Although physical death is tragedy enough, a far worse consequence of man’s fall into sin is spiritual death. At the dawn of creation the first man and woman were spiritually alive to God, able to commune with Him and enjoy his presence. With the entrance of sin into their natures their spirits died and that relationship and communion was broken. Whereas once they found it a natural thing to please God in all they thought, said and did, now it became unnatural. Their whole nature was inclined away from God, not towards Him. This is why we read in the New Testament that the natural state of man is that he is “dead in trespasses and sins.” Our sins have separated us from our Maker. It is the reason why the Lord Jesus Christ said that we must be “born again by God’s Spirit” and receive a new nature from God Himself.
The next layer of truth to be laid down is the reality of judgement. The world-wide flood of Noah’s day brings this home to us. That flood was a judgement on man’s wickedness.
Sadly, the story of Noah is often trivialised, but the reality is that this was a catastrophe of unimaginable proportions. Accounts of a universal flood can be found in the annals of a number of ancient civilisations and not just in the Bible. Rooted in man’s memory, and described in God’s Word, it serves to remind us that God cannot ignore the wickedness of mankind and that judgement is surely coming. It fell once, long ago, and will fall again, not by flood this time, but by fire.
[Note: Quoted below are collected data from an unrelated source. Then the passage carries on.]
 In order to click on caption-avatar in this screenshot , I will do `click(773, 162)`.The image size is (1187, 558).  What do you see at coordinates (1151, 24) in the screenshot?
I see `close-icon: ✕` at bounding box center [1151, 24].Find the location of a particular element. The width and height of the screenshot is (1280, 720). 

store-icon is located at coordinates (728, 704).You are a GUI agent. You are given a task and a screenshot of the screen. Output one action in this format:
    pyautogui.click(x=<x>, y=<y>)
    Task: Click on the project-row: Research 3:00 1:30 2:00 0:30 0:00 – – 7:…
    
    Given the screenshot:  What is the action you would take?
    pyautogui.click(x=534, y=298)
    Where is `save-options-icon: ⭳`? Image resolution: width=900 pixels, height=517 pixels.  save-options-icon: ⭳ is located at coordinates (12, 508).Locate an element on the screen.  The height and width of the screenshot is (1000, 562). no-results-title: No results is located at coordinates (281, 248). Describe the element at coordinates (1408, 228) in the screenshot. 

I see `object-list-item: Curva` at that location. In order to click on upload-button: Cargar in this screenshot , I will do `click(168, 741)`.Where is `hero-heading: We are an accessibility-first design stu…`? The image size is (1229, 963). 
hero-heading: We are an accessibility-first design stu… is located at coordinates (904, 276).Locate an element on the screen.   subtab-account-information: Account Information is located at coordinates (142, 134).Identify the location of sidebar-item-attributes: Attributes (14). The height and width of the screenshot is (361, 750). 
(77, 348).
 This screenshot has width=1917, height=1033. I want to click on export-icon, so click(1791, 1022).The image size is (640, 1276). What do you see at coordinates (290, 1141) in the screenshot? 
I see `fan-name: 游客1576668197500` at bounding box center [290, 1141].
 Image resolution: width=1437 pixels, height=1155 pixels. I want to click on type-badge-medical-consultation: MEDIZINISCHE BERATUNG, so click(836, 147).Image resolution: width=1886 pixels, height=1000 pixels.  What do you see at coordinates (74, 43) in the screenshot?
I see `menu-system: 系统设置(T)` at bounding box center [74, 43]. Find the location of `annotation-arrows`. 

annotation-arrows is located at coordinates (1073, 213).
All who die in their sins will inevitably face the righteous judgement of God.
The final element of the Gospel foundation is “The Promise.”
We find this in Genesis chapter 3 verse 15 in the words of God to Satan. It is here that we have the first indication that a Saviour would come to destroy the tempter and bring deliverance: “I will put enmity between you and the woman, and between your offspring and hers; he will crush your head and you will strike his heel.” In other words, someone born of a woman, born into the human race, would come as God’s provided deliverer.
We discovered last time Seth and his descendants were those who called on the name of the Lord, they were believers. Noah was one of these and it was from the line of his son Shem that Abraham came, the father of the Israelite nation. It was to Abraham that God gave the promise that a great nation would come from him, and out of that nation would come that one person who would be a blessing to the whole world. That promise, first hinted at in Genesis and repeated to Abraham and his descendants, was fulfilled many centuries later in the person of the Lord Jesus Christ.
These, then, are the foundation stones that lead us to an understanding of the Christian Gospel. God is our Creator and we are answerable to Him. We are all sinners by nature and practise and as such face judgement. But God, in his great love for those He made, promised a Saviour and that one is none other than his own Son, our Lord Jesus Christ.
Whatever your situation you need to believe in Him for peace with God, for Genesis reveals that everyone of us is a descendant of Adam. That is where it all started to go wrong, but in God’s mercy that is where it started to be put right. My prayer for you is that through this series from Genesis you will remember your Creator, come to see your need of Christ as your Saviour and come to God in repentance and faith, calling on Him for salvation.